# Dog sitter for My Vizsla



## YoungPak (Aug 28, 2012)

Hello fellow Vizsla lovers!
I live in York region(Ontario) and I need a dog sitter or doggie daycare for my 1 yr old Vizsla. I'm going away for 4 days.
Any recommendations?
Thx


----------



## MilesMom (Jun 21, 2012)

How about your breeder?


----------



## Rudy (Oct 12, 2012)

Data the man who can baby sits all females dogs and others ;D

none union rates apply

sometimes He never leaves 

Sorry bro

I sin ;D


----------



## datacan (May 15, 2011)

Haha, haven't read this post, Rudy :-[ 

Now I did... Oh wait, PM, I just replied.


----------



## fullscale (May 26, 2012)

pick wisely and make sure they understand what you expect. 
we went away for 5 nights and i dont think the no word was used by our vizsla sitter.
its been 6 weeks and still trying to break some bad habits she picked up, has not been easy
and i think some are here to stay


----------



## MCD (May 4, 2013)

Back to the breeder is probably best if it is offered.

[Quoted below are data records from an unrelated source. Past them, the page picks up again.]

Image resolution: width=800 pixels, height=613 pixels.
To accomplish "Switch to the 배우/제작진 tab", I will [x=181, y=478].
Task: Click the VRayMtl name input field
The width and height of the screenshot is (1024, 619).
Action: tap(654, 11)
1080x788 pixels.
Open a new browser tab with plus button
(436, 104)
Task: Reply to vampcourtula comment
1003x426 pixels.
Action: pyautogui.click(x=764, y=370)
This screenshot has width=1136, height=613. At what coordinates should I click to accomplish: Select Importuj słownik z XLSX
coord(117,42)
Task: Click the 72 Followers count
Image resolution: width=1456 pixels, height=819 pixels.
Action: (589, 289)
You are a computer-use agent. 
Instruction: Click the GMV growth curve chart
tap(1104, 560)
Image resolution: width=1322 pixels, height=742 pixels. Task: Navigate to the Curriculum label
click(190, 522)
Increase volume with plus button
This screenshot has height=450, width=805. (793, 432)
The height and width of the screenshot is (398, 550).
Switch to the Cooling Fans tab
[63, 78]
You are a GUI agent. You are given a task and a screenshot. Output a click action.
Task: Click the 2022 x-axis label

And if it is convenient. If you do get a dog sitter- get references and check them out for sure!


----------



## SteelCityDozer (Aug 25, 2011)

Word of mouth, breeder recommendations or maybe vizsla club recommendations. US has a website called www.dogvacay.com where you can find people or www.sittercity.com. Perhaps something similar exists for your part of the continent.


----------